Por Jorge TRASLOSHEROS |
Escucho con frecuencia palabras temerosas sobre la erosión de la Navidad por efecto del consumismo. No niego que algo hay de verdad; sin embargo, también es cierto que estamos en la única época del año en que el consumo encuentra una razón de ser más allá de satisfacer a Narciso. Sólo en estos días, tiene como fin alegrar a cuantos nos rodean con algún detalle significativo. Y si no me creen, entonces veamos el asombroso caso de las galletitas de Navidad.
Hacer las infaltables galletitas no es echar enchiladas. Su alto grado de dificultad tiene un solo objetivo: hacer felices a los amigos, a la familia y a quien se deje. Así pasa en mi propio hogar, como en tantos otros, donde la alegría está garantizada con independencia del resultado final. Aunque el sabor y la textura de las galletas (en muy raras ocasiones) puedan no ser ideales, siempre son perfectas.
En mi casa la tarea empieza con la exigencia de mis hijos quienes, al unísono y en canon, piden el horneado de las galletitas. Poco tienen que insistir pues, casi de inmediato, mi señora hace llamada general a las armas. Nadie queda sin acudir pues el castigo sería obtener una ración menor por falta de mano de obra. Fallas en la línea de producción dirían los ingenieros. El llamado es tan imperioso que Toby, nuestro perro, atiende el primero. Pasa horas echado debajo de la mesa atrapando cuanto caiga al piso. No sólo es una agradable compañía, también es una aspiradora competente.

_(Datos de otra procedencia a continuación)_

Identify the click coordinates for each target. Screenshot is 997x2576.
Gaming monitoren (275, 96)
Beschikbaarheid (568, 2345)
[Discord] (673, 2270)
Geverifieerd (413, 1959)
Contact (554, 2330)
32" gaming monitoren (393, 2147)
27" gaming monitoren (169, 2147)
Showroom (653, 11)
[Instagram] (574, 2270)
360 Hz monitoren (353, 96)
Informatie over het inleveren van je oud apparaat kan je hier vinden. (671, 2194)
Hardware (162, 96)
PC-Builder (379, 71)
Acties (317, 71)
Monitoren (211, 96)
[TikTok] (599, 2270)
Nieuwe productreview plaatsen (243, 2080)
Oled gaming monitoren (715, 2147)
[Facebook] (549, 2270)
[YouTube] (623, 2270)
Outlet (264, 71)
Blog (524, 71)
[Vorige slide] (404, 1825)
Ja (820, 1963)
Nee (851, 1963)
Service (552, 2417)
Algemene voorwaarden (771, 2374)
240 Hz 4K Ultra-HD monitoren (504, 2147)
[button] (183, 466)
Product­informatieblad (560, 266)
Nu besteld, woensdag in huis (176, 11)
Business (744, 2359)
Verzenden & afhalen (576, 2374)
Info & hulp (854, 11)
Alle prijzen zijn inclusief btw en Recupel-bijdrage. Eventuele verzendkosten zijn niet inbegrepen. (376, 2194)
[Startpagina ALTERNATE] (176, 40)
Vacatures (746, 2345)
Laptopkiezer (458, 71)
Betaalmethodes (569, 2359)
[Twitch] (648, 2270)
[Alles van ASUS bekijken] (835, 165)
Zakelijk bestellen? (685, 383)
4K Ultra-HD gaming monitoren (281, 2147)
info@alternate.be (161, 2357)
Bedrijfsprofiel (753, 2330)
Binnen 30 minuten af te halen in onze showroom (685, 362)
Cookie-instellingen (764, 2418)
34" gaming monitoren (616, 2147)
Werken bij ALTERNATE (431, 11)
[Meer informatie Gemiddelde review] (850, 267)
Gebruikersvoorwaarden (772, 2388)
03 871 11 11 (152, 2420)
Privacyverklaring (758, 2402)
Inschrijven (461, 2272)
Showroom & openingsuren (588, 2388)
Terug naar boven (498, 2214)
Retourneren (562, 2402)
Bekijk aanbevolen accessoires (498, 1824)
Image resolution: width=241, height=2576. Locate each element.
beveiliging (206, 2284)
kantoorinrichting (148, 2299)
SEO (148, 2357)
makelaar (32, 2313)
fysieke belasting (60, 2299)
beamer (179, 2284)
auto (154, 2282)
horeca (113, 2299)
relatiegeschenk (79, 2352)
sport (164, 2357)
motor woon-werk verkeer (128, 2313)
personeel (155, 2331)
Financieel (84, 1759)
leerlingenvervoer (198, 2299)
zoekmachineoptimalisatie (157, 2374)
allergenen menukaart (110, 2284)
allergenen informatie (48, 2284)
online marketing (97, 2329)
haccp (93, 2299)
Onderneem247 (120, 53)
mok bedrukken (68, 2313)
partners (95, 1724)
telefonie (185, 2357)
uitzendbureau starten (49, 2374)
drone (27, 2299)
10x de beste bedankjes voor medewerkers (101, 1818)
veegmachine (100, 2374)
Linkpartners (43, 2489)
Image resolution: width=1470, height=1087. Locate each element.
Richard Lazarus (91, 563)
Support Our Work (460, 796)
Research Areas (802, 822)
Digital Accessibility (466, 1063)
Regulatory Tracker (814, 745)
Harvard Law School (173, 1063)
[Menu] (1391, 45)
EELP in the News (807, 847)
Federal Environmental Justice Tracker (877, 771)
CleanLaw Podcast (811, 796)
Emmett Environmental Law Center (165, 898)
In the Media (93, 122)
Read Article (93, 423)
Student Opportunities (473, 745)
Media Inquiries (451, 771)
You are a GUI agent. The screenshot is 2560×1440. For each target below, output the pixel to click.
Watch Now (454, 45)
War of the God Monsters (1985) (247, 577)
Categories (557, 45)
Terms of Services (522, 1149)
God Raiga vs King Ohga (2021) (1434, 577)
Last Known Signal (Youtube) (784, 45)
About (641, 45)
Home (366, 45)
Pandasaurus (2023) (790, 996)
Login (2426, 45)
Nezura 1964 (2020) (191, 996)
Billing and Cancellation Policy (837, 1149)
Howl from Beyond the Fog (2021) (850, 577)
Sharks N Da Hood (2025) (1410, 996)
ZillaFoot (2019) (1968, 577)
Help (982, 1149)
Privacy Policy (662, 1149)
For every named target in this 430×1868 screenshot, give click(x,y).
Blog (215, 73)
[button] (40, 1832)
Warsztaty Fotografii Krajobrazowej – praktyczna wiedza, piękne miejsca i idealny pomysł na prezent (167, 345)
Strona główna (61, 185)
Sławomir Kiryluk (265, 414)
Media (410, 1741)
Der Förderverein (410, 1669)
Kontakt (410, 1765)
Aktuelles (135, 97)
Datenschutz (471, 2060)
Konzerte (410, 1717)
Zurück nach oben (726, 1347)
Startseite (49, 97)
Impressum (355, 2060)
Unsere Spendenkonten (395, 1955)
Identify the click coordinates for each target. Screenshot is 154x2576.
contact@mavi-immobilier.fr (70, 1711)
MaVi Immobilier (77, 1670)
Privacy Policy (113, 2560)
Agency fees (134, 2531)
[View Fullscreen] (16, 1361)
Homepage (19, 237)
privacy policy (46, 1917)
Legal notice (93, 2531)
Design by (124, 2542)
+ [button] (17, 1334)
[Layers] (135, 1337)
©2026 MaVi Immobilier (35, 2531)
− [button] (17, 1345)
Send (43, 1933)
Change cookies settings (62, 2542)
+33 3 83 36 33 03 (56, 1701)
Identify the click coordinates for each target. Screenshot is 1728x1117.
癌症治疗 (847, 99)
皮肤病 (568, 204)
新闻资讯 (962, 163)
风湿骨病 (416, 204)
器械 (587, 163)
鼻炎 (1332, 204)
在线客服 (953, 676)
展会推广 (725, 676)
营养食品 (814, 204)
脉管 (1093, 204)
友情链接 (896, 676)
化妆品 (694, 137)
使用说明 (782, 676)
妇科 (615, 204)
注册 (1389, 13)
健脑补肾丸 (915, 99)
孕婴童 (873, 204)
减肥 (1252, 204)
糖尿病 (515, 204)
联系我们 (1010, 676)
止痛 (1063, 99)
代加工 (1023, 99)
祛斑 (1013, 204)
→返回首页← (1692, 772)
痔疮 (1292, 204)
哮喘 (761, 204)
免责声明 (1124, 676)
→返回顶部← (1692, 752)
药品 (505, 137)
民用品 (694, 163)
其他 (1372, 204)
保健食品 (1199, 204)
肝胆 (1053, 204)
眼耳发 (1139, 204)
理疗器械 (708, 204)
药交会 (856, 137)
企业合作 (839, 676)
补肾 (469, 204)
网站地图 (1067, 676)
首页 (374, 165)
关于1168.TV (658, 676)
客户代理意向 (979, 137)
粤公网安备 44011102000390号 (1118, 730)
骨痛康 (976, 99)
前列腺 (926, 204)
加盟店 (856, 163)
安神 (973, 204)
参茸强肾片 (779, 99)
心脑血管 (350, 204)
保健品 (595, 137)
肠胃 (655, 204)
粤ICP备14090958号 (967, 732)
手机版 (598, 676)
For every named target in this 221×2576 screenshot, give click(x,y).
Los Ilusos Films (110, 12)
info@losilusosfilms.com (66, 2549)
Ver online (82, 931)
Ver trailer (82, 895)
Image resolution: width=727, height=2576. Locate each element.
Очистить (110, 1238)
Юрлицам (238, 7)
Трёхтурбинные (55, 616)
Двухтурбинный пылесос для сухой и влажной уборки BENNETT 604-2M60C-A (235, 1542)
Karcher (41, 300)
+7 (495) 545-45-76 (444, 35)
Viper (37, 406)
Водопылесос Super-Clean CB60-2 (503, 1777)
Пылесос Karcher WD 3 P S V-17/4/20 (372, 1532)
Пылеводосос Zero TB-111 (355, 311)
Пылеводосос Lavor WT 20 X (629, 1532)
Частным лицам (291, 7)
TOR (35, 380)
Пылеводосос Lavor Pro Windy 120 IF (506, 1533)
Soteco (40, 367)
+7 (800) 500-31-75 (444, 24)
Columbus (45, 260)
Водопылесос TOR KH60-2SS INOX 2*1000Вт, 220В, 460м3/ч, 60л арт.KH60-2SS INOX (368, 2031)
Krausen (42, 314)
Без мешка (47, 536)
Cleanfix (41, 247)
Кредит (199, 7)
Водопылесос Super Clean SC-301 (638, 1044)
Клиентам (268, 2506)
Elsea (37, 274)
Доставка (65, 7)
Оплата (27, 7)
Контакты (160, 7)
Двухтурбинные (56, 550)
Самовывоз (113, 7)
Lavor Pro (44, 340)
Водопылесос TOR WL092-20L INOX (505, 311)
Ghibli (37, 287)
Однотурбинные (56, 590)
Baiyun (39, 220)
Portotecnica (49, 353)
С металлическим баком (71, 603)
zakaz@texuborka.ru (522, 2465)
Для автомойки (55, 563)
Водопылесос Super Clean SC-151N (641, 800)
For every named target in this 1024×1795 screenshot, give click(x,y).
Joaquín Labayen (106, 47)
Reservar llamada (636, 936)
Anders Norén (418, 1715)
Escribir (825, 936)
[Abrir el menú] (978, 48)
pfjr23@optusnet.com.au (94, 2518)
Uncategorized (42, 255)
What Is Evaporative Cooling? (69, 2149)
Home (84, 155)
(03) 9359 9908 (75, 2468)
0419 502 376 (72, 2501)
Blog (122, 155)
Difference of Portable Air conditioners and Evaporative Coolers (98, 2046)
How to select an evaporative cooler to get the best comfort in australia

Puestos en posición de combate, hay que sacar harina, huevo, mantequilla, sal, azúcar, canela, nuez y cuanto haga falta. Somos un gran equipo. Por ejemplo, mis hijas son expertas deshaciendo los grumos de mantequilla en la masa, mi hijo (cuando aparece) en cortar galletas con los moldes y yo —¡qué digo yo!—, soy el más eficiente lavacharolas de la región y muy bien podría ser la envidia en cualquier fonda de prestigio.
La batalla se desarrolla entre hacer la masa, comérsela cruda, los reclamos de mi esposa y el inigualable placer de limpiar los residuos de la cazuela con el dedo, para degustarlos en franca contradicción con el Carreño. Todo, sazonado con el aroma de las galletas en el horno, el cual consumimos a grandes olfateadas. Terminado el horneado y enfriado de las galletitas se hacen los paquetes de regalo. Mi esposa, además, con equidad y a lo largo de los días, las reparte entre nosotros entre reclamos de mayores raciones. La sentencia siempre es la misma: “Son tan buenas que sólo se hacen en Navidad”.
Después viene lo mejor, ¡comérselas con delectación!, lo que es un arte muy sofisticado. Las de mantequilla, favoritas de quien escribe, deben deshacerse en la boca con ayuda de ocasionales y ligeros mordiscos. Las de nuez requieren de un paladeo adicional pues es necesario encontrar el punto de su delicado sabor. El café cargado es imprescindible. Entre una y otra galletita, hasta contar cinco, nunca más, se impone un pequeño sorbo para limpiar el paladar. Así se evita el empalague, enemigo más siniestro del buen consumidor de galletitas.
No siempre el proceso de empacar, guardar y repartir resulta exitoso. Hace pocas navidades, mi esposa hizo rendir la masa al punto de hacernos cinco maravillosas galletas-empanadas, las cuales colocó sobre la mesa en bella canastita de mimbre, acunadas en una servilleta bordada. Era la reserva especial para el desayuno de la mera Navidad. Esa mañana, al bajar, encontramos que las galletas habían desaparecido. La canastilla estaba en el piso, la servilleta en un rincón del comedor y el mantel descuadrado. Fue entones que descubrimos el habilidoso ingenio del Toby. Esa noche durmió en el patio.
Así como hablamos de galletitas, podríamos platicar de las grandes y pequeñas posadas en casa, buñuelos hechos con instrumentos y tecnología centenaria, piernas de puerco, pavos en mil recetas. Todo, por culpa de un pequeño que nació en Belén para regocijo de sus padres, pastores y sabios paganos que en él vieron la más grande esperanza para el mundo. Ellos también regalaron con gusto a sus amigos y parientes en aquella primera Navidad de la historia.
Desde niño siempre imaginé a una pastora con pinta de abuelita desatando un morralito lleno de galletitas y, a la Virgen, acompañada por san José, comiéndolas con esa sonrisa de niña que aún ilumina el cielo y me llena el alma.